- **Task brief**: Omit the pictures. Transcribe exactly the lines below, from the one with "Screen dimensions: 483x382" up to and including the last.

- **Data extract**:
+++

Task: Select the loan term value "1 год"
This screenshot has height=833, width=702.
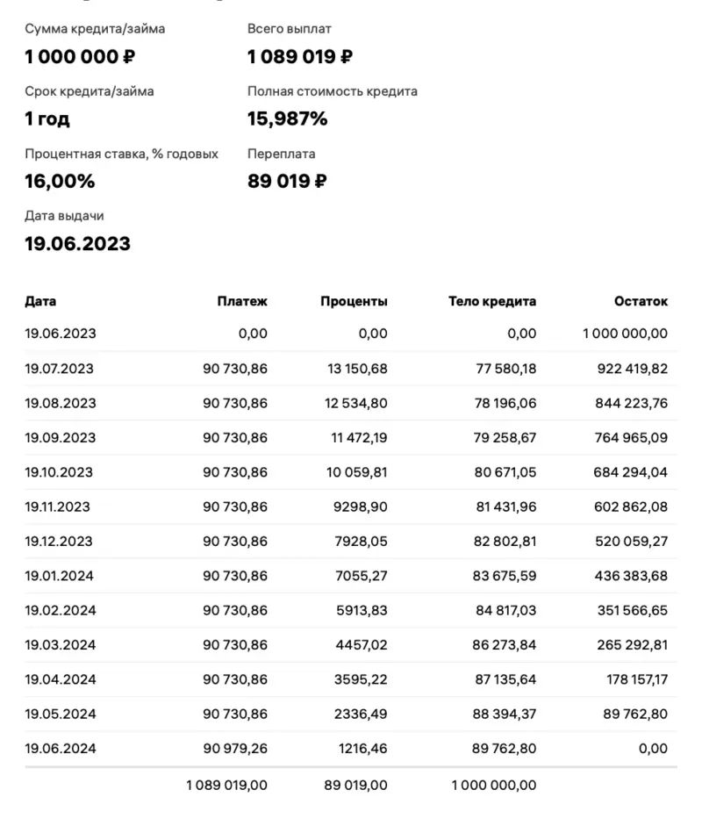Action: [47, 119]
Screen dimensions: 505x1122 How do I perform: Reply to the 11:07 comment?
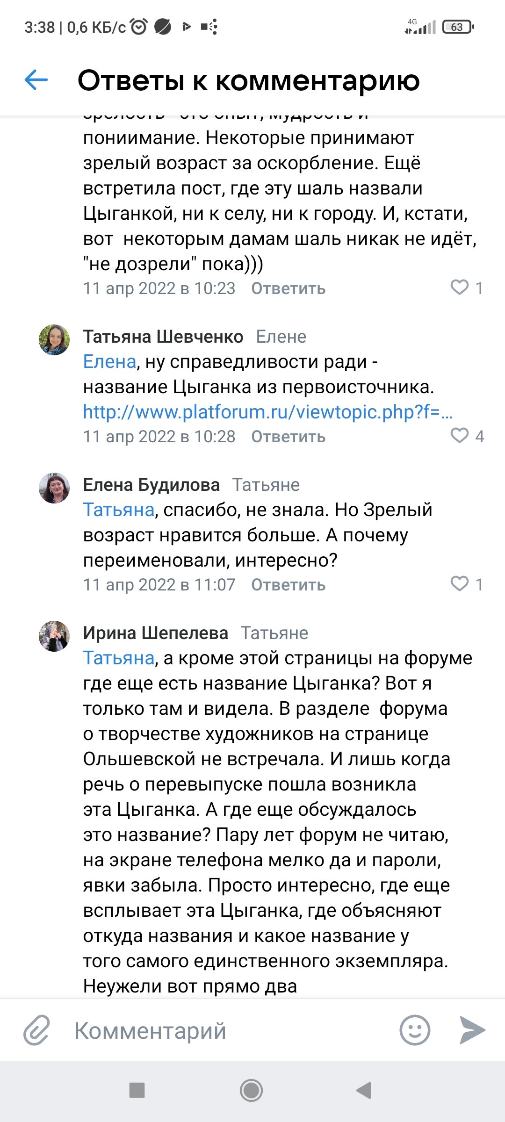(x=288, y=585)
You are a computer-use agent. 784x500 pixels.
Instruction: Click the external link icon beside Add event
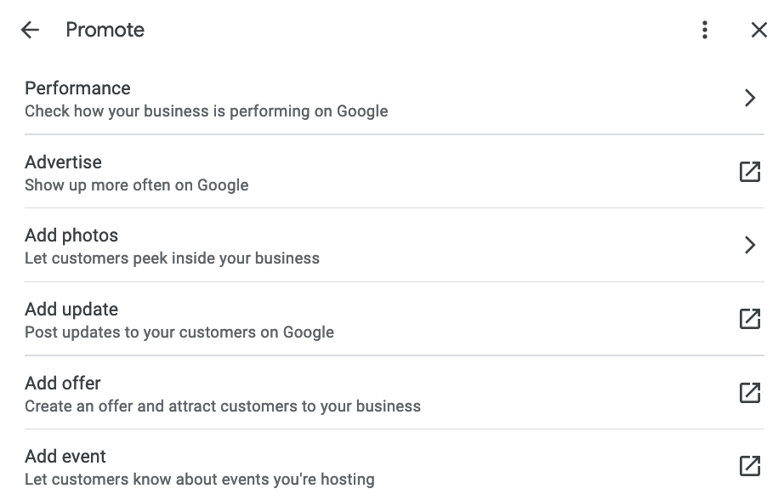click(749, 465)

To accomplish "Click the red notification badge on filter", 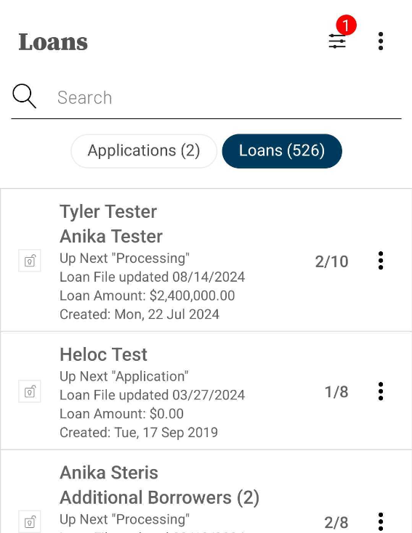I will tap(346, 25).
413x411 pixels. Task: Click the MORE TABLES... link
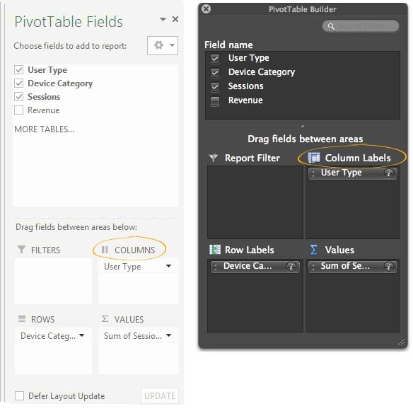(x=45, y=129)
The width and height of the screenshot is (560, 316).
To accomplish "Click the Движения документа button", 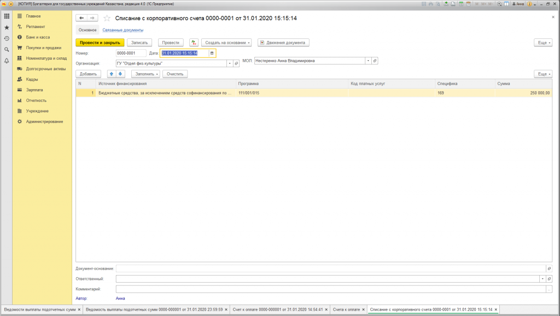I will [x=284, y=42].
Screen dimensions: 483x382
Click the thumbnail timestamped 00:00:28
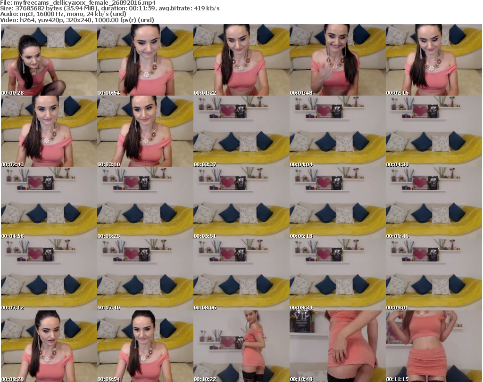pyautogui.click(x=49, y=60)
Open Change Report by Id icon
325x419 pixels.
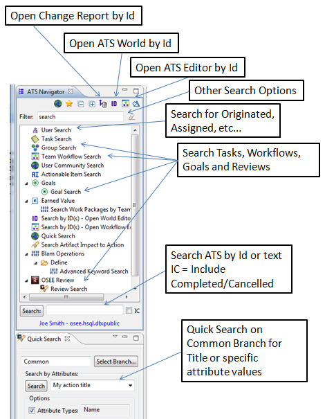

+++

- **Result of this exercise**:
Screen dimensions: 483x382
Click the thumbnail timestamped 00:00:28
pyautogui.click(x=49, y=60)
Open Change Report by Id icon
325x419 pixels.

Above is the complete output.